Seattle-based startup Potato has secured $4.5 million in seed funding to advance its AI and robotics platform for automated scientific experimentation. The funding round was led by Draper Associates, with participation from Dolby Family Ventures, Boost VC, Ensemble VC, Silicon Badia, Alumni Ventures, Defined, and The FounderVC, as well as strategic angel investors Michael Liou and Geoff Entress. Potato previously raised $1 million in a pre-seed round in October 2024.
Founded in 2023 by neuroscientist Nick Edwards and technologist Ryan Kosai, Potato is developing AI-powered "agentic scientists" to automate discovery workflows across biotech and materials science. The company's name is a reference to the potato battery experiment, symbolizing the construction of complex tools from simple foundations. Potato's platform functions as an AI research assistant that helps scientists generate hypotheses, create optimized protocols, aid in writing papers, and offer critiques of journal articles. The company collaborates with research institutions like Caltech and Harvard.

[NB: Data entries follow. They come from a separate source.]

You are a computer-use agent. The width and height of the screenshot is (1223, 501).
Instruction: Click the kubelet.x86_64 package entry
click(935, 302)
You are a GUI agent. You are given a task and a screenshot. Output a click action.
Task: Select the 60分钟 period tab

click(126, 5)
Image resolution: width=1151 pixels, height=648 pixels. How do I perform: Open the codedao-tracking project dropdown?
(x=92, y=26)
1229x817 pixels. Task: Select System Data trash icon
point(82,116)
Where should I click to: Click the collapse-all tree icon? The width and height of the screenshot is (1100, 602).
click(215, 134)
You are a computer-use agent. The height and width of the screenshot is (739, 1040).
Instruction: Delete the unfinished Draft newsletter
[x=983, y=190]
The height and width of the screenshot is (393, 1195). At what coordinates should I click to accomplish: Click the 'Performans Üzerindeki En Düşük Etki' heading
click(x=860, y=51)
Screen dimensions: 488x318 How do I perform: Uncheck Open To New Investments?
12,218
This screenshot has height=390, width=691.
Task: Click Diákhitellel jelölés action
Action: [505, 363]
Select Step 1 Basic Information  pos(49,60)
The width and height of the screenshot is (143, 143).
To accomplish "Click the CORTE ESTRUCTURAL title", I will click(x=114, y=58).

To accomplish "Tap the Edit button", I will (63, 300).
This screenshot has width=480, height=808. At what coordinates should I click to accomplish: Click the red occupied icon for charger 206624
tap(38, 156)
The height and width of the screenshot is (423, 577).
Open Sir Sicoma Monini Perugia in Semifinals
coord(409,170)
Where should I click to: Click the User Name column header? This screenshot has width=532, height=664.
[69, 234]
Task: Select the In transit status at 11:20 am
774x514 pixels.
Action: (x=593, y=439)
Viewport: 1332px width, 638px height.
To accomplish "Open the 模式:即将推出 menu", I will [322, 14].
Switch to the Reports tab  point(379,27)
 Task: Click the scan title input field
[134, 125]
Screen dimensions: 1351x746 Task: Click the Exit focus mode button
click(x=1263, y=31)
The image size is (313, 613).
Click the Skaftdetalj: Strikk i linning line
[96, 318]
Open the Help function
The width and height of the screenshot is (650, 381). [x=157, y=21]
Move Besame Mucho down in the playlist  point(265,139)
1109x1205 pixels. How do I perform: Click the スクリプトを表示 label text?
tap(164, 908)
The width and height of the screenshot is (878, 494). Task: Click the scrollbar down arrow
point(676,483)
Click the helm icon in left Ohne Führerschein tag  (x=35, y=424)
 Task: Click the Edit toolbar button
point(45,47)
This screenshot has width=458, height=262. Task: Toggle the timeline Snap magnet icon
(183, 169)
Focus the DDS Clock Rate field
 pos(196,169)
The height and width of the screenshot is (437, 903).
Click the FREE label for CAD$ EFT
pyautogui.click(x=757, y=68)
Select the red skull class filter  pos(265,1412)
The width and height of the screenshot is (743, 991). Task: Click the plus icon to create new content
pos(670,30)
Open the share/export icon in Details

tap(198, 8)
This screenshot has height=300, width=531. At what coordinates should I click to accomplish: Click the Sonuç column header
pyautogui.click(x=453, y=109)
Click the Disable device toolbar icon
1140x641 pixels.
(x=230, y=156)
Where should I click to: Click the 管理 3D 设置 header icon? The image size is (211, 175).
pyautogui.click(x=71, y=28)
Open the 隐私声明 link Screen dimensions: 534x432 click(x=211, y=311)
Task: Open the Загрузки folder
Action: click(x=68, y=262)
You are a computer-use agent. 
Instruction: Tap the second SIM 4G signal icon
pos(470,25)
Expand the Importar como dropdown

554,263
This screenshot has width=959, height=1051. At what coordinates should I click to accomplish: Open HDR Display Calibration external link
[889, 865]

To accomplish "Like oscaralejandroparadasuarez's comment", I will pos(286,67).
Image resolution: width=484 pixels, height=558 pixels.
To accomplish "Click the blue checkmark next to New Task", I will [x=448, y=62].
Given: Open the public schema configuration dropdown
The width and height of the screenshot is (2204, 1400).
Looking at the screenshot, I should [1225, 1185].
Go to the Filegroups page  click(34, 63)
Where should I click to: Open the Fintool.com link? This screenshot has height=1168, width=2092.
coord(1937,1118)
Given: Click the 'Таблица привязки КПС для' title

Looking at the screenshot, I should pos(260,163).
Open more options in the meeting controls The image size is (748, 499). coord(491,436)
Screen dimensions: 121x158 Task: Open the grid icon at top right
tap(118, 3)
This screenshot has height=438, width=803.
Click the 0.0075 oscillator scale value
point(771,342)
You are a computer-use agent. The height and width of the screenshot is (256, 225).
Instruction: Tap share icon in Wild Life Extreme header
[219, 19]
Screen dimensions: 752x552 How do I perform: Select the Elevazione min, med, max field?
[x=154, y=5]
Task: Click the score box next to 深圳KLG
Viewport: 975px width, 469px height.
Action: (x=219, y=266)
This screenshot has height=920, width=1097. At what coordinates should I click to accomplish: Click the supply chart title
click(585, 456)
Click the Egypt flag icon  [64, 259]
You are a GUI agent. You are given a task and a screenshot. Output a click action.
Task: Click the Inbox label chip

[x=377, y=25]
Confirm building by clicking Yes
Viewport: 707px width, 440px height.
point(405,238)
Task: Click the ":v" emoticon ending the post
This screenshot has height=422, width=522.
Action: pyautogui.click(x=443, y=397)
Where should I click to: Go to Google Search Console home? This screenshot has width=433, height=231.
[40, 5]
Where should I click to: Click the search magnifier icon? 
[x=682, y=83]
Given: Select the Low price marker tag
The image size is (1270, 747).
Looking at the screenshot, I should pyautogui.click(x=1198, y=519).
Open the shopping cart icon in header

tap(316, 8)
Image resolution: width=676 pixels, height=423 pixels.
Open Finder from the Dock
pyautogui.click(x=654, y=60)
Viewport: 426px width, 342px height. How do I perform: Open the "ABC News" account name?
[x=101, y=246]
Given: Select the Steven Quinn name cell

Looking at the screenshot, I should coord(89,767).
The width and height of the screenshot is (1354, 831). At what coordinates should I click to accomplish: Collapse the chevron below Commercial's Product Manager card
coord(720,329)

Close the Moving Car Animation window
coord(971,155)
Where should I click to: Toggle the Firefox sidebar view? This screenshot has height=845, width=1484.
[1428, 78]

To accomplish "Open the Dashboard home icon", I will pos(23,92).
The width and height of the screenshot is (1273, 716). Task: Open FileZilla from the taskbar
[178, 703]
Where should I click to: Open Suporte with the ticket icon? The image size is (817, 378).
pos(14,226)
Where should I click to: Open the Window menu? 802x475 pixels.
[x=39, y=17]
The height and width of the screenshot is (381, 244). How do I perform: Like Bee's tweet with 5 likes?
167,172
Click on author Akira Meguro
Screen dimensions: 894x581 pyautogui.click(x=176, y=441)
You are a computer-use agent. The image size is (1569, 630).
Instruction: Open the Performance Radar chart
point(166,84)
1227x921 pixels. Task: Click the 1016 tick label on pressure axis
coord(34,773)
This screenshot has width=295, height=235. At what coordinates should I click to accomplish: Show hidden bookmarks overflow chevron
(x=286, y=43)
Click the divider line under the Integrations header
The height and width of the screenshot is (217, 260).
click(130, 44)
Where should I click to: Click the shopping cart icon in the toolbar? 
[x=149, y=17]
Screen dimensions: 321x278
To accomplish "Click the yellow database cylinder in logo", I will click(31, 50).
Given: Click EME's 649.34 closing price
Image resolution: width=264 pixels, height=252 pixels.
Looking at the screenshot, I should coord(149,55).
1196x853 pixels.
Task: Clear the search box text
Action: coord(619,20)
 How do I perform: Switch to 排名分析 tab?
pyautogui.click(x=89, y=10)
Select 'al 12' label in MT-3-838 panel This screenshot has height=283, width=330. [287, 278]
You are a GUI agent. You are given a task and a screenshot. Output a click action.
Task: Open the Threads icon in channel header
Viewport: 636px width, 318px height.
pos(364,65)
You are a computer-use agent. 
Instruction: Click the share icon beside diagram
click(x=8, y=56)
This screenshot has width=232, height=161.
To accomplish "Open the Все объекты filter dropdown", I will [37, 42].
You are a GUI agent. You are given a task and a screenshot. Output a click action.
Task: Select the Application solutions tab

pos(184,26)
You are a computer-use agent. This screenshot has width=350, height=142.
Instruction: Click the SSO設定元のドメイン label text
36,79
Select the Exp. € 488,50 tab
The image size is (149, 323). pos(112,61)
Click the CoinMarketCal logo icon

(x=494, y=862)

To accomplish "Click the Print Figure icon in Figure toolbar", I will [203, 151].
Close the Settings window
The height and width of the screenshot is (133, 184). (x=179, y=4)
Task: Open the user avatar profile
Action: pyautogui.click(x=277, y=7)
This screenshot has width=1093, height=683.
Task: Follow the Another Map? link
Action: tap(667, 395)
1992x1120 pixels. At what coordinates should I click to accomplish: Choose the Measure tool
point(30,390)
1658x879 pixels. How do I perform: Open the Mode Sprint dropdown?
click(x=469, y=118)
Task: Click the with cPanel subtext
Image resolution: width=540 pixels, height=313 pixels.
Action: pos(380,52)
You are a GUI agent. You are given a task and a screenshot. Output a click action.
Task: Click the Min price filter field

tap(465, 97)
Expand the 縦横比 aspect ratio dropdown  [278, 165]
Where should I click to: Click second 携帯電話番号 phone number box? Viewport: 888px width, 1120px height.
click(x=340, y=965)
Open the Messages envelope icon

Potato is now moving beyond computational support to develop technology for performing actual experiments, starting with computational research and moving toward robotics capable of laboratory bench work. The company is collaborating with Ginkgo Automation on the development of automated experiments. Potato's long-term vision is "fully closed-loop, autonomous science," which, according to CEO Nick Edwards, will make scientific discovery faster and cheaper.
Potato's current platform uses chat-based, generative AI tools built from large language models (LLMs) that are refined using retrieval-augmented generation (RAG). RAG improves the accuracy of results by incorporating scientific literature, including publications from Wiley, an academic publishing powerhouse with which Potato has a partnership. Features of the platform include protocol generation and editing using open-access methods; automated review of uploaded papers, including methods, controls, and follow-ups; biology Q&A with cited, literature-grounded answers; text-to-diagram workflow visualization; structured data extraction via API; and pre-structured outputs for search, clustering, and classification tasks.
Potato aims to address critical challenges in the scientific community, including an overwhelming amount of published research, high research costs, and the inability to reproduce scientific results. The company's AI agents orchestrate scientific workflows and use tools to execute computational and wet lab experiments. By automating scientific literature reviews for generating novel hypotheses, Potato hopes to expedite the pace of discovery at a fraction of the cost, potentially leading to life-saving medical breakthroughs.
The streamlining of research through human-AI collaboration comes at a time when academic and grant-funded research has been affected by potential cuts in government support for science. According to Edwards, there is a real need to speed up research to enable discoveries. Tim Draper, Founder and Managing Director at Draper Associates, believes that the opportunity to accelerate science and enable runaway knowledge production is bigger than the Internet.